Methods: We conducted a retrospective analysis of adults with acute myeloid leukemia (AML) or acute lymphoblastic leukemia (ALL) and hyperleukocytosis (WBC >50 ×10³/µL) undergoing leukapheresis at Vanderbilt University Medical Center from June 2016 to August 2023. Outcomes included line-related complications, transfusion requirements, ICU utilization, time to chemotherapy, need for dialysis, and early mortality (10-day and 30-day). Demographic and clinical data were abstracted from electronic medical records.

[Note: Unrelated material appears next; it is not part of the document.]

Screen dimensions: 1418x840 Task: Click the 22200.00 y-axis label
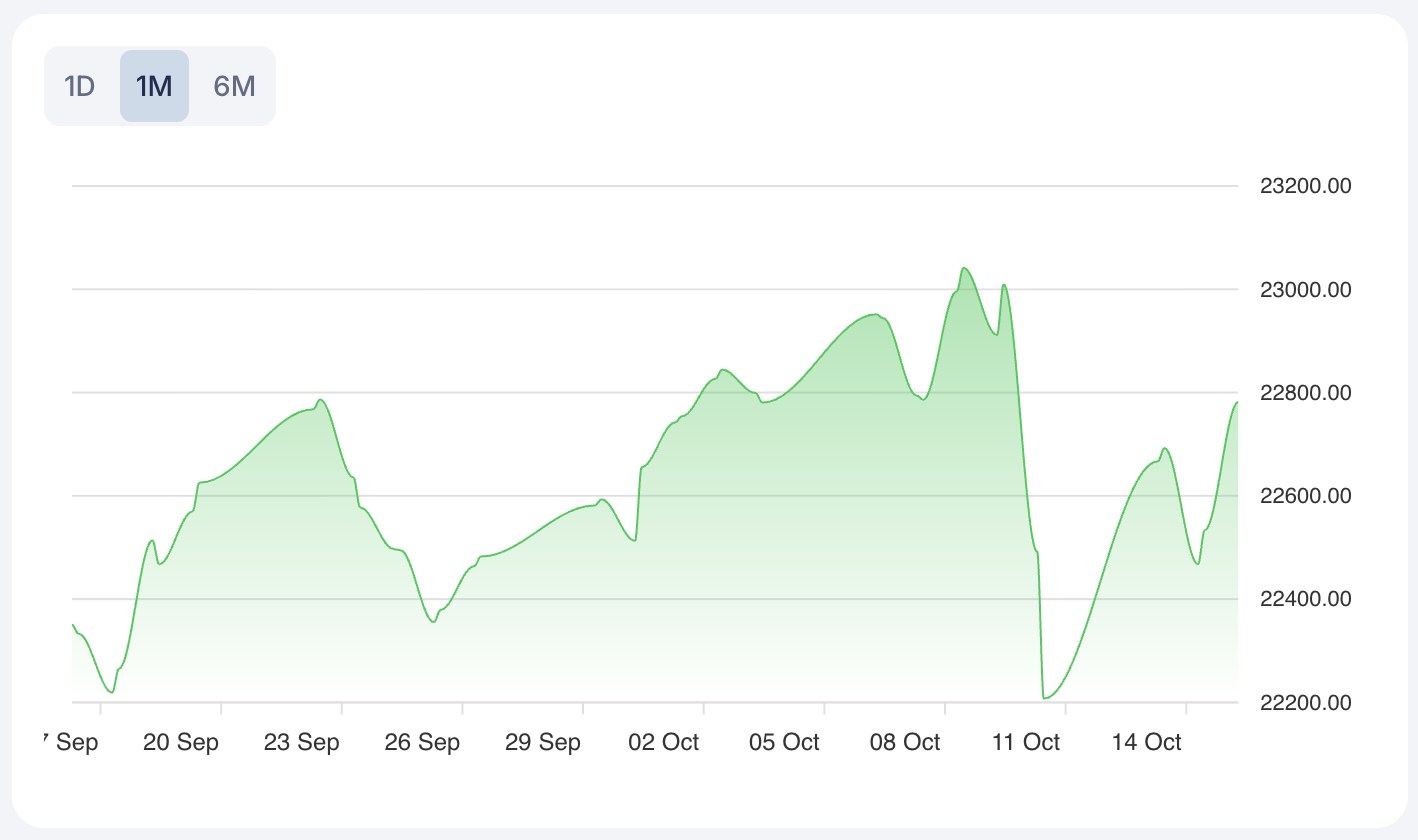pyautogui.click(x=1305, y=703)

Results: Thirty-six patients (median age 64 years; range 30–80) underwent leukapheresis; 53% (n=19) were male. Racial distribution was 77% White (n=27), 11% Hispanic/Latino (n=4), 9% Black or African American (n=3), and 3% Asian (n=1). All but one patient had AML (n=35, 97%); one had ALL (n=1, 3%). Median baseline WBC was 199 ×10³/µL, hemoglobin 8.5 g/dL, and platelets 56 ×10³/µL. Median uric acid for the cohort was 7.9 mg/dL; 61% (n=22) required rasburicase for significant TLS, with a median uric acid of 10.3 mg/dL in this subgroup. Median fibrinogen was 361 mg/dL; 14% (n=5) received cryoprecipitate for severe DIC. Symptoms were present in 92% (n=33), including dyspnea (n=25, 69%), dyspnea with infiltrate on chest x-ray (n=8, 22%), neurological symptoms (e.g., headache, blurry vision, altered mental status) (n=23, 64%), and chest pain (n=8, 22%). Median leukapheresis sessions was 1 (range 1–3).

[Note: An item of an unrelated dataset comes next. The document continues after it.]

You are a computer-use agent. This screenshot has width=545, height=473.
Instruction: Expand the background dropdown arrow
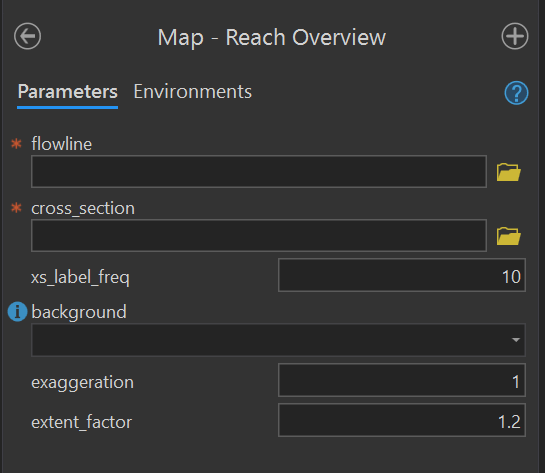(516, 340)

Complications occurred in 14% (n=5): central line–associated bloodstream infection (n=2, 6%), hematoma (n=1, 3%), arterial puncture (n=1, 3%), and one fatal exsanguination after inadvertent line removal (n=1, 3%). No pneumothorax occurred. The patient with hematoma notably had severe DIC with fibrinogen < 60. Before induction chemotherapy, platelet transfusions were required in 39% (n=14), red blood cell transfusions in 58% (n=21), and FFP in 8% (n=3). Among transfused patients, median units administered were 2 for platelets, 2 for red blood cells, and 2 for FFP. No patients required dialysis for TLS. Median ICU stay was 3 days. Chemotherapy was administered in 81% (n=29), with a median time to induction of 2 days.

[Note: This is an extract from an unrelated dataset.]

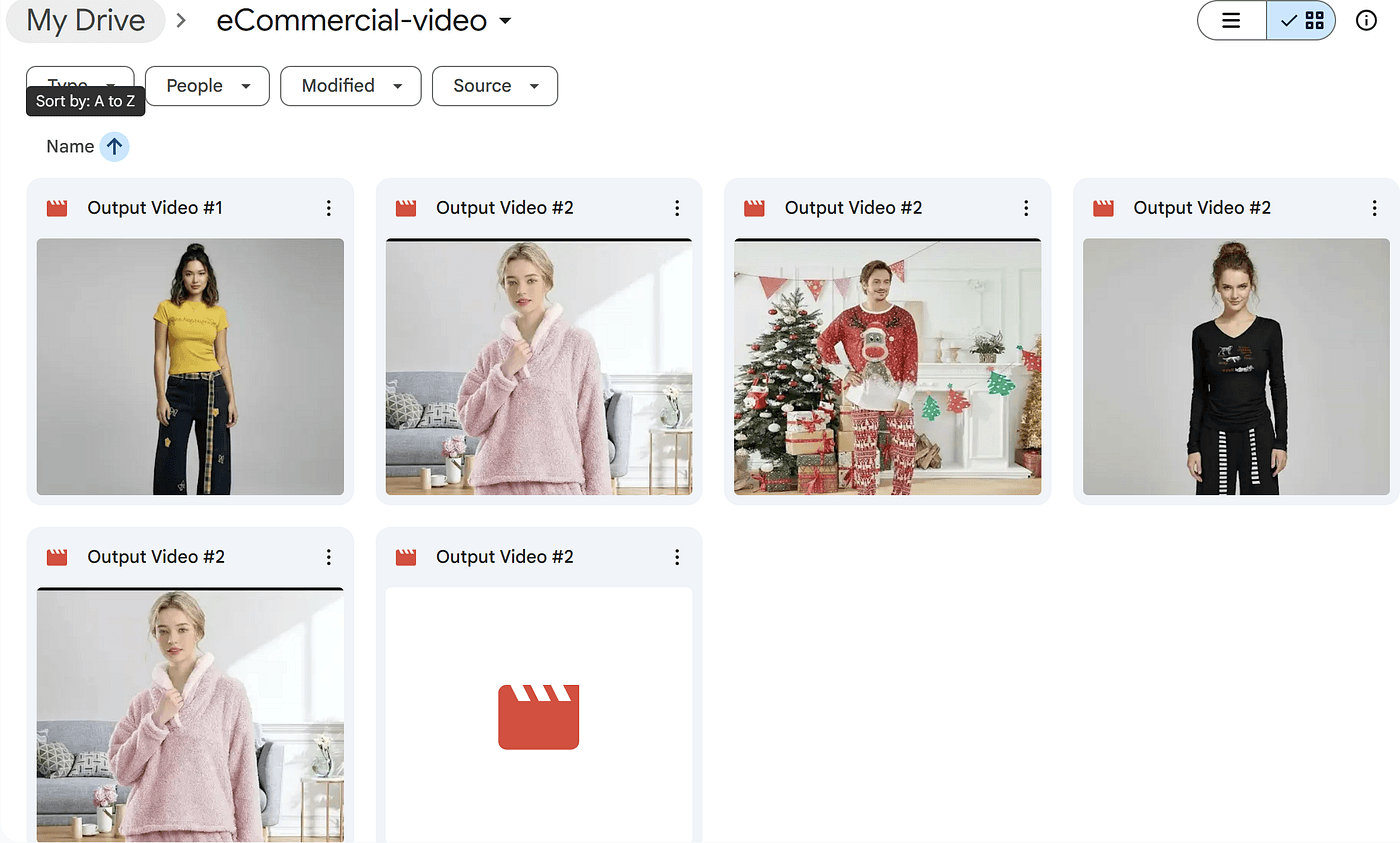The image size is (1400, 843).
Task: Open the video with the placeholder clapperboard preview
Action: 539,715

Early mortality was 25% (n=9) at 10 days and 36% (n=13) at 30 days, comparable to prior studies. Of 22 total deaths, 21 (95%) were disease-related, primarily from respiratory failure, multiorgan failure, or intracranial hemorrhage; one death was due to a line complication.
Conclusions: In this single-center cohort, leukapheresis was associated with low rates of line-related complications, limited ICU resource utilization, and rapid initiation of chemotherapy. Moreover, no patients required dialysis for TLS after induction chemotherapy. Early mortality rates aligned with prior studies, suggesting leukapheresis remains a reasonable management strategy for select patients with acute leukemia and hyperleukocytosis.